La création annoncée le 4 octobre 2011 d'un nouvel acteur - Dexia Crédit local avecBanque Postale et la Caisse des dépôts - dédié au financement des collectivités, pourrait constituer un remède efficace contre la crise actuelle de liquidité.


«L’envolée actuelle des marges bancaires provient à mon sens de l’absence de concurrence , estime Patrice Chatard, PDG de Finance active. En ce sens, la fusion annoncée depuis le 4 octobre 2011 de Dexia Crédit local avec la Banque Postale et la Caisse des dépôts constitue une bonne nouvelle pour les collectivités. La Banque postale dispose de la liquidité qui manquait à la Banque Franco-Belge. « Le fait de créer une nouvelle banque, semi-publique, dédiée aux collectivités, et disposant de toutes les qualités pour un accès à la liquidité dans les meilleures conditions possibles change complètement la donne », confirme un expert.

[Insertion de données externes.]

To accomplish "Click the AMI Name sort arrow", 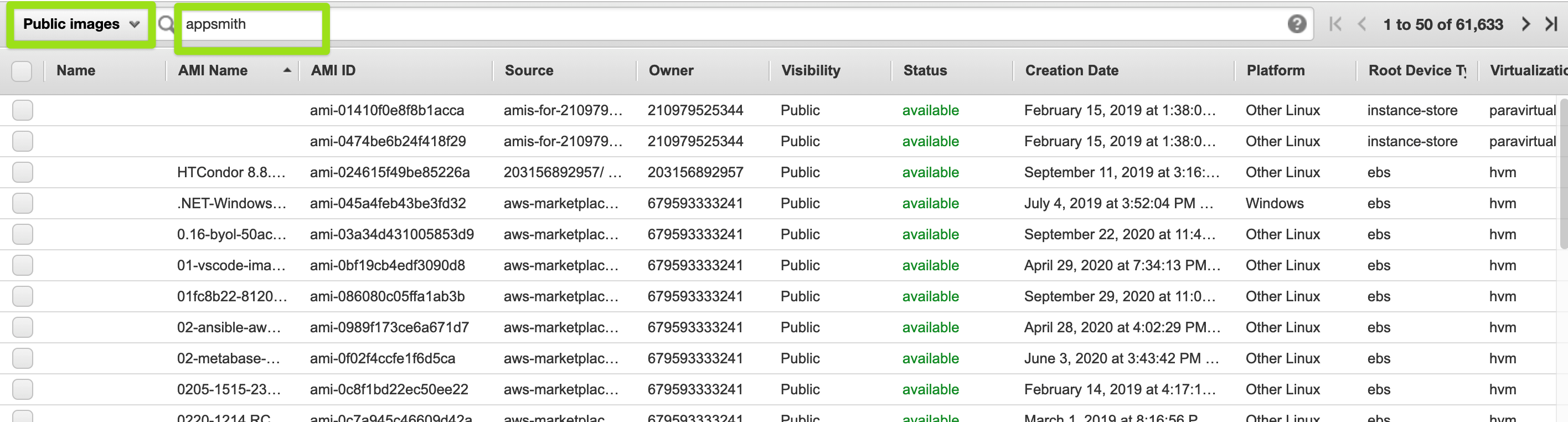I will tap(287, 71).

La crise de liquidité en cours paraît si grave que certaines collectivités pourraient se retrouver avant la fin de l’année en cessation de paiement. Elle provient d’un arbitrage des banques du secteur local qui s’exerce en faveur d’autres marchés, les entreprises et les particuliers, jugés plus rentables. « Les nouvelles normes bancaires conjuguées avec la défiance des marchés vis-à-vis du secteur public et des banques européennes conduisent ces dernières à rétrécir leur bilan. « Une banque dédiée aux collectivités n’aura pas cette attitude », fait remarquer un directeur financier.


Exposition à la dette grecque - Contrairement à des affirmations fantaisistes, les contrats signés avec Dexia seront repris à l’identique par la nouvelle structure. Aucun risque donc de voir la charge des emprunts s’alourdir, sauf à signer des avenants aux contrats en cours. « Les équipes commerciales de Dexia avaient à cœur de redorer le blason de la banque, terni par les emprunts structurés. Leurs successeurs pourraient se montrer plus froids vis-à-vis de ces dossiers », analyse cependant Michel Klopfer, consultant.

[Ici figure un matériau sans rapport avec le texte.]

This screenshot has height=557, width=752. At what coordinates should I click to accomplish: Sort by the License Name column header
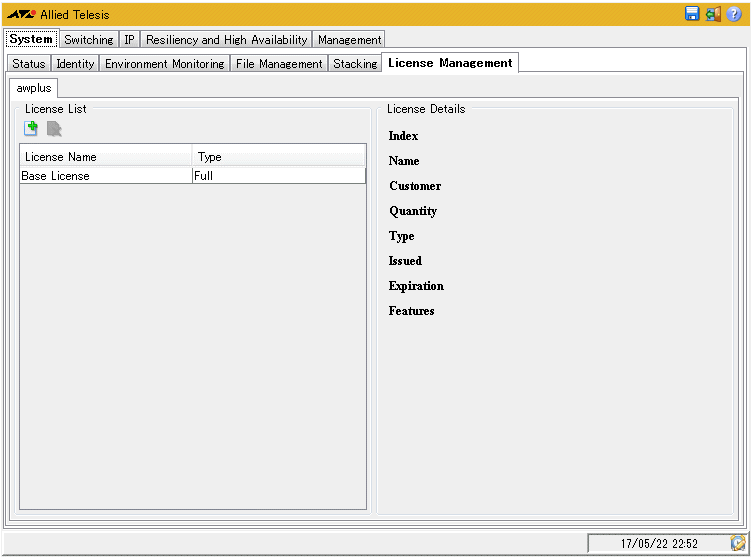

L’annonce de la création de ce nouvel acteur du prêt aux collectivités locales recueille donc un bon accueil auprès des acteurs du secteur public local. « Associer la liquidité d’une grande banque de dépôt au savoir-faire et à l’expérience d’une grande banque de crédit, cela fait sens », fait valoir un élu local.

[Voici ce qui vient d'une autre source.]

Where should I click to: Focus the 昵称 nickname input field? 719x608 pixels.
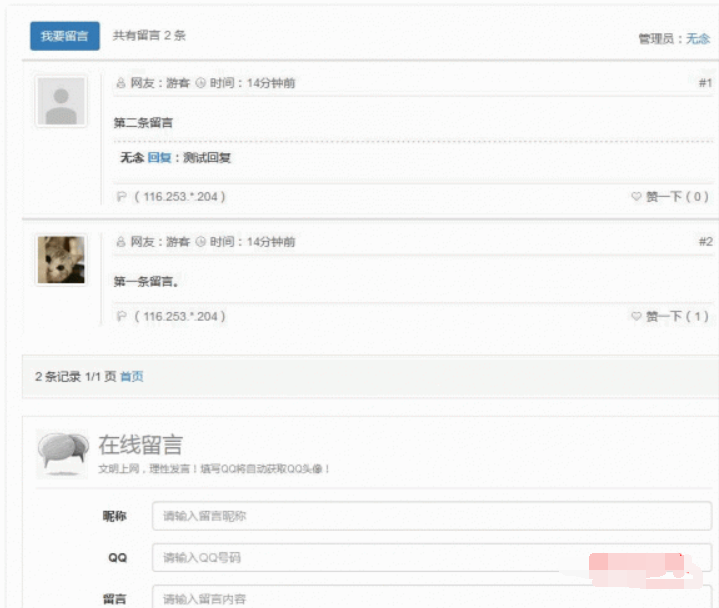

Certains considèrent en revanche qu’il se pourrait que cette création ne soit pas une très bonne affaire pour le contribuable… « La crise des dettes souveraines a achevé Dexia, à la tête d’un portefeuille important d’obligations d’Etat », souligne un expert. Or on ignore son exposition précise à la dette grecque, par exemple. Il ne semble pas exclu, par conséquent, de voir l’Etat devoir renflouer de nouveau l’établissement franco-belge.